Conclusion and Next Steps

Decision: Hold

Rationale: This TxGNN prediction is a knowledge-graph false positive. Entecavir targets HBV DNA polymerase and has no pharmacological mechanism to inhibit HCV NS5B RNA-dependent RNA polymerase. Published cohort data (PMID 36146665) demonstrate the opposite effect — ETV-based HBV suppression can promote HCV reactivation in co-infected patients. With DAA regimens already curing HCV in over 95% of cases, there is no clinical or scientific basis to pursue ETV for this indication.

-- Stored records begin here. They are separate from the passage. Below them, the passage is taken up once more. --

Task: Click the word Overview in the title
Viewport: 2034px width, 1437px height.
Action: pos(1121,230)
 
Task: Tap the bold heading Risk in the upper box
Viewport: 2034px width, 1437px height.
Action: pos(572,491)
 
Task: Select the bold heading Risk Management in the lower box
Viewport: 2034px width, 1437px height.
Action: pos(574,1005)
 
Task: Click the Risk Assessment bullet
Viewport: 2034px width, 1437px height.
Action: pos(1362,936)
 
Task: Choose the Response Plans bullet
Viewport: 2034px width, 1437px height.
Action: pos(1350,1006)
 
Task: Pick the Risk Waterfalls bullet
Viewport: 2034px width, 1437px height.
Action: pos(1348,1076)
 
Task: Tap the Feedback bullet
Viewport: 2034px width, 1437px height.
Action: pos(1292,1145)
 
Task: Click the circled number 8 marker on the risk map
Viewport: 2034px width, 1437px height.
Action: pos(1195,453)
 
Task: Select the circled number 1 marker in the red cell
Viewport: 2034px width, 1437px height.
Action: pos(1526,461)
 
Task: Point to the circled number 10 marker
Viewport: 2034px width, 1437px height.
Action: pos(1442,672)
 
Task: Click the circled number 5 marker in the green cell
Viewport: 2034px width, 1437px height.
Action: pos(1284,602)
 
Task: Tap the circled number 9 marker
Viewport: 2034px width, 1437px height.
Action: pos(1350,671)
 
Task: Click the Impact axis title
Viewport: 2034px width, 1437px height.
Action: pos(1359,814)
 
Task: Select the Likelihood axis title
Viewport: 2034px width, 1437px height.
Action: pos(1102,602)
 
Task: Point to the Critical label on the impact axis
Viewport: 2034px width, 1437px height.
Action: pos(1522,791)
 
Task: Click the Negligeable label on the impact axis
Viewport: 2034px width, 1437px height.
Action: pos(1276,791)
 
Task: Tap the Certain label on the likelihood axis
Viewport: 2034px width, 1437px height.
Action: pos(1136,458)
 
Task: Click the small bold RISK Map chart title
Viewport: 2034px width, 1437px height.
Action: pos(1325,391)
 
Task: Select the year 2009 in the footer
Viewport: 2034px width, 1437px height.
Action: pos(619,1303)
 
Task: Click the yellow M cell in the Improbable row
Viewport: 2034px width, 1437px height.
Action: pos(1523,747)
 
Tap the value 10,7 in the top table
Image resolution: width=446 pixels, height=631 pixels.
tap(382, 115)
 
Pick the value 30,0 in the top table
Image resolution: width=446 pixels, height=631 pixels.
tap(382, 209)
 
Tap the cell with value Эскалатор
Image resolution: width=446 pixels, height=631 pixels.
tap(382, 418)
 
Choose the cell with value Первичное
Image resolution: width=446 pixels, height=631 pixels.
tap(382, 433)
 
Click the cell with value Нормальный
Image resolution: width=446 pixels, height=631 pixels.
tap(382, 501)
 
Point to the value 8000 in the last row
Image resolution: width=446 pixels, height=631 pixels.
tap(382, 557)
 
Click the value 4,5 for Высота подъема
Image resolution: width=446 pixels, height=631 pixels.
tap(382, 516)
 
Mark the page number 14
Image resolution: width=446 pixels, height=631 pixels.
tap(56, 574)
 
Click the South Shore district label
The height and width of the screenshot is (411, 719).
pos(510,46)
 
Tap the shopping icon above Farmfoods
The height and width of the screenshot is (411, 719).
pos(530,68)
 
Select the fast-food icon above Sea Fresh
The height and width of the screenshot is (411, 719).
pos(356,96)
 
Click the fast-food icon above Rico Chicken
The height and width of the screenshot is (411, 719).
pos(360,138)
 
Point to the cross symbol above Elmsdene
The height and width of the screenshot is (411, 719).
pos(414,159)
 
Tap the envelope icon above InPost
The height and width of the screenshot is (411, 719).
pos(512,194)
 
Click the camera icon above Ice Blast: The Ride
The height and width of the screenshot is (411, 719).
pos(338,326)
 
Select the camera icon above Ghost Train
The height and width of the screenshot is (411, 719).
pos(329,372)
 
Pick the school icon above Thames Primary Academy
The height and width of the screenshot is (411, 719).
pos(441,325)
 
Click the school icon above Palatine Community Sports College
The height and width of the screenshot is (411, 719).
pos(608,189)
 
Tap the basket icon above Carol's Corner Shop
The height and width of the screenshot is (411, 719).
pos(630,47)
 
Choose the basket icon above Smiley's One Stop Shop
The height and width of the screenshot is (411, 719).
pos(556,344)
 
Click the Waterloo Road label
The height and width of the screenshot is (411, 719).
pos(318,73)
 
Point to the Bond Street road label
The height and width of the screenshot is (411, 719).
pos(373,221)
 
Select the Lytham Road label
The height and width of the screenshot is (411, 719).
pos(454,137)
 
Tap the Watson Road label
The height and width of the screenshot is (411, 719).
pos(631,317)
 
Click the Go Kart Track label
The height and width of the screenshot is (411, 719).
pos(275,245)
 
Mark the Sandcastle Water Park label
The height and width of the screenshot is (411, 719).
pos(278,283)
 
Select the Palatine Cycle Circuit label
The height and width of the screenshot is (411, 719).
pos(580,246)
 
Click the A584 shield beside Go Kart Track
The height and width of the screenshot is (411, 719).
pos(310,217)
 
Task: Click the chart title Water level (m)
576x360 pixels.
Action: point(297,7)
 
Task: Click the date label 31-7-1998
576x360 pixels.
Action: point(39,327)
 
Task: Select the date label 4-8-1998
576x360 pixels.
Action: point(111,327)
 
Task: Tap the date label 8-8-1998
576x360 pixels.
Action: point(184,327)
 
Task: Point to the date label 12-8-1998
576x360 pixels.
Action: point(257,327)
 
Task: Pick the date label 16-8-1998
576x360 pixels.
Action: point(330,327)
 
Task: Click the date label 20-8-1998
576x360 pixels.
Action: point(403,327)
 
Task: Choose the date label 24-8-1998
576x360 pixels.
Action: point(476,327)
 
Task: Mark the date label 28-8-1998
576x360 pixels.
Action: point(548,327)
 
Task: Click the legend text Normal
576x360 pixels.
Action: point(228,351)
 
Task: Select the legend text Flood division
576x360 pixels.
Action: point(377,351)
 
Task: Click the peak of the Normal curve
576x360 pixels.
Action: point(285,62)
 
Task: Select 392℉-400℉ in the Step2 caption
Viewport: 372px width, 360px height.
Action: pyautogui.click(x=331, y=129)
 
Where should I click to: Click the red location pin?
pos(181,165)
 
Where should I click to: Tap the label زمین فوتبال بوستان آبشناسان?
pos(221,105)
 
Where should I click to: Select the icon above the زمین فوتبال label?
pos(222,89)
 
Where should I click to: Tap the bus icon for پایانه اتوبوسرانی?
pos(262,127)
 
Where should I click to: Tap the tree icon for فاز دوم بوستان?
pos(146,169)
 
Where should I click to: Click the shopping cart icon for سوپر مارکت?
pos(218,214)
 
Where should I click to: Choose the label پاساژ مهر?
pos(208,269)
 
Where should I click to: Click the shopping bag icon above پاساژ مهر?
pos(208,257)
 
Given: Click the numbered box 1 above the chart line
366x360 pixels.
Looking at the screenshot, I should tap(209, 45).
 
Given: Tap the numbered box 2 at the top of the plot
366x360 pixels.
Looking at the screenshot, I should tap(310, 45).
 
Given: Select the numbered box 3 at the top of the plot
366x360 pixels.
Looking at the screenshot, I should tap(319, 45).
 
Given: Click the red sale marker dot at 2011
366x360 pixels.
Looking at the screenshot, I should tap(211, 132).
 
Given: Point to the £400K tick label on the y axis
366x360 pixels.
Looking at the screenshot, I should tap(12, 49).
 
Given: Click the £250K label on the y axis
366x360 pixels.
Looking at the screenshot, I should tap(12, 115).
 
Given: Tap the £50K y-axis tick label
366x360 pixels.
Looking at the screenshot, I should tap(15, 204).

Contextual observations from the full TxGNN prediction ranking:

Rank Indication Evidence Level Recommendation Note
2 Hepatitis B virus infection L1 Proceed with Guardrails ETV’s globally approved indication; the Philippines non-registration is an access gap, not a repurposing question
3 HIV infectious disease L3 Hold ETV has demonstrated partial HIV-1 reverse transcriptase inhibition in small clinical studies (PMID 17582071; PMID 18453854), but cannot be used as standalone HIV therapy due to M184V resistance risk

To proceed with the HBV Philippines market access opportunity, the following is needed:

  • Prepare and submit a Philippines FDA registration dossier for Entecavir (tablet formulation)
  • Obtain official package insert with translations; ensure HIV co-infection warning and CKD dose-adjustment guidance are clearly communicated
  • Engage local hepatology and infectious disease societies to align treatment guidelines with WHO and regional HBV prevalence data
  • Establish pharmacovigilance protocols for long-term HBV suppression, with particular attention to renal function monitoring

    Disclaimer

This content is for research purposes only and does not constitute medical advice. Clinical validation is required before any clinical application.